Coming full circle, this historical episode in the lives of naturalists and their sharing of specimens made me think how fortunate that I, as an historian, have access to the source material I need, even when located in distant archives, by means of technology like the internet and digital scanners, as well as research institutions like the MVZ who are still willing to share material from their collections. However, unlike the process of sharing archival material a century ago, when items were sent across the country and risked being lost, damaged, or forgotten, all Christina had to do was scan copies of letters and telegrams and email them to me, with no concern that I might somehow forget to return them, harm them, or otherwise inconvenience the MVZ.

Of course, I work with written documents, not dead animal skins, so the process is much easier. But as I was writing my article on Aiken, the contrast between the way information was shared then and now, in the early twentieth century—with its chugging trains and postal systems, and the early twenty-first—with the internet and digital imaging technologies, stuck in my mind.
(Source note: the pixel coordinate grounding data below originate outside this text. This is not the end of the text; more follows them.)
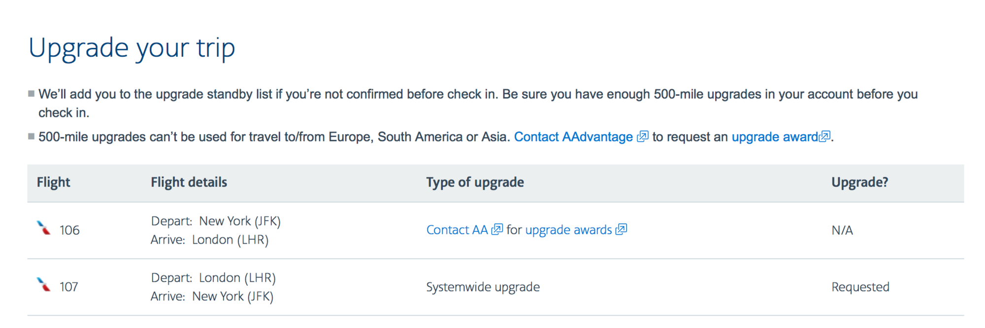Click the American Airlines logo for flight 107

[44, 285]
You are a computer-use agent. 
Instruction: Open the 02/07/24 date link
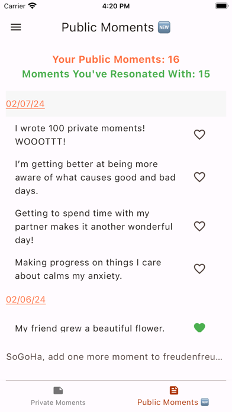click(x=25, y=104)
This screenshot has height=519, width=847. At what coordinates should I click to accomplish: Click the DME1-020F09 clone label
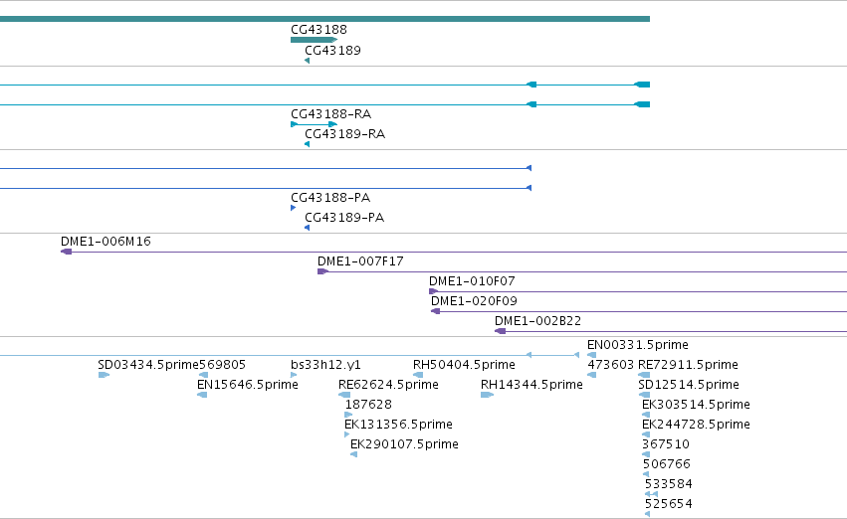[x=474, y=301]
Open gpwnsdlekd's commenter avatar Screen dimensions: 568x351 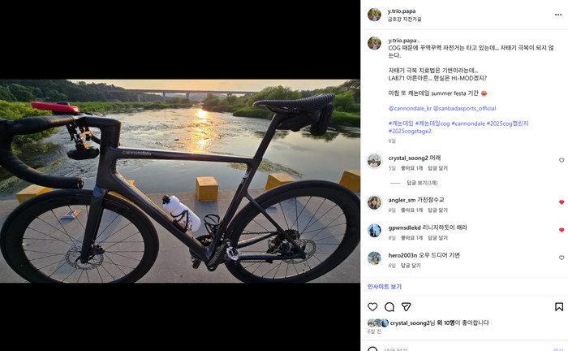(x=374, y=230)
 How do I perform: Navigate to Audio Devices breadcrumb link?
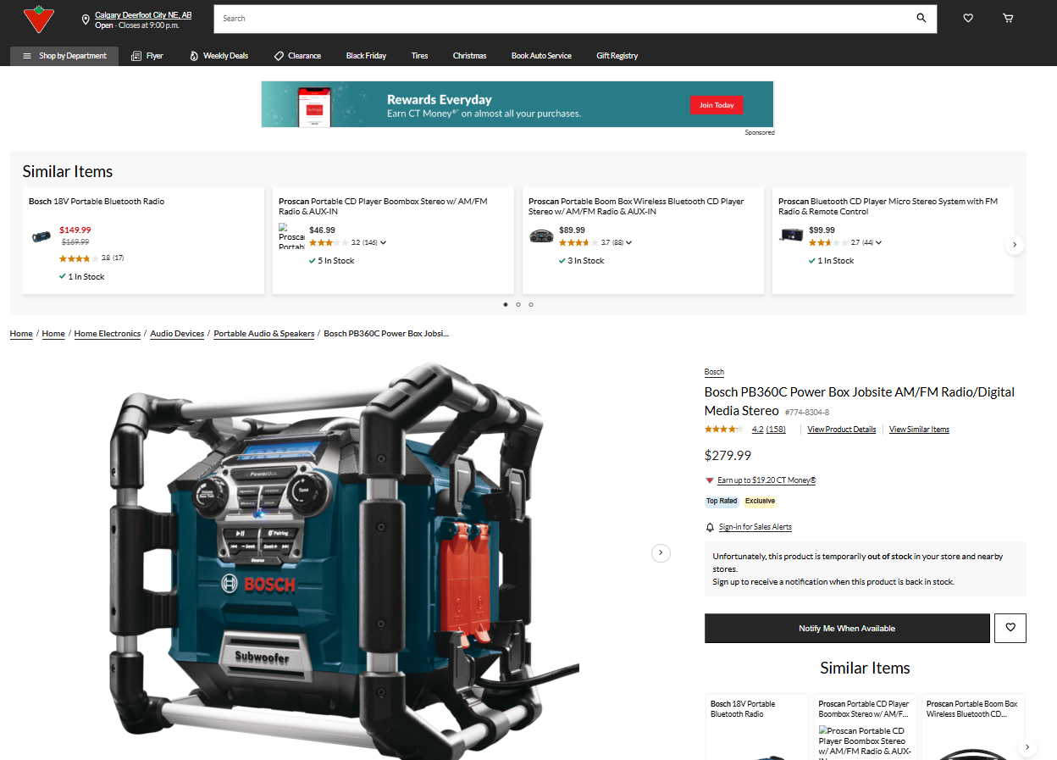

Who knows how technology might continue to change the way specimens are shared? Roughly a decade ago, Harvard began their E-Type Initiative to provide visual access to important type specimens in botany and entomology. But those were to be only high-resolution images. Recently, my local library installed a number of 3D printers for public use. Considering those two projects together made me think that it might not be too much of a stretch to imagine that, if 3D printing continues to advance, it might soon be feasible that a zoologist in Australia could request a “scan” of a specimen from the MVZ and, a few hours later, find a near perfect—if plastic—replica in their 3D printer’s tray.

Now that would be cool.

In conclusion, on behalf of Colorado Springs, let me take this opportunity to offer my belated apology to the MVZ for Aiken’s inconsiderateness almost 90 years ago, and thank them for their generous assistance in my own research on 19th-century natural history.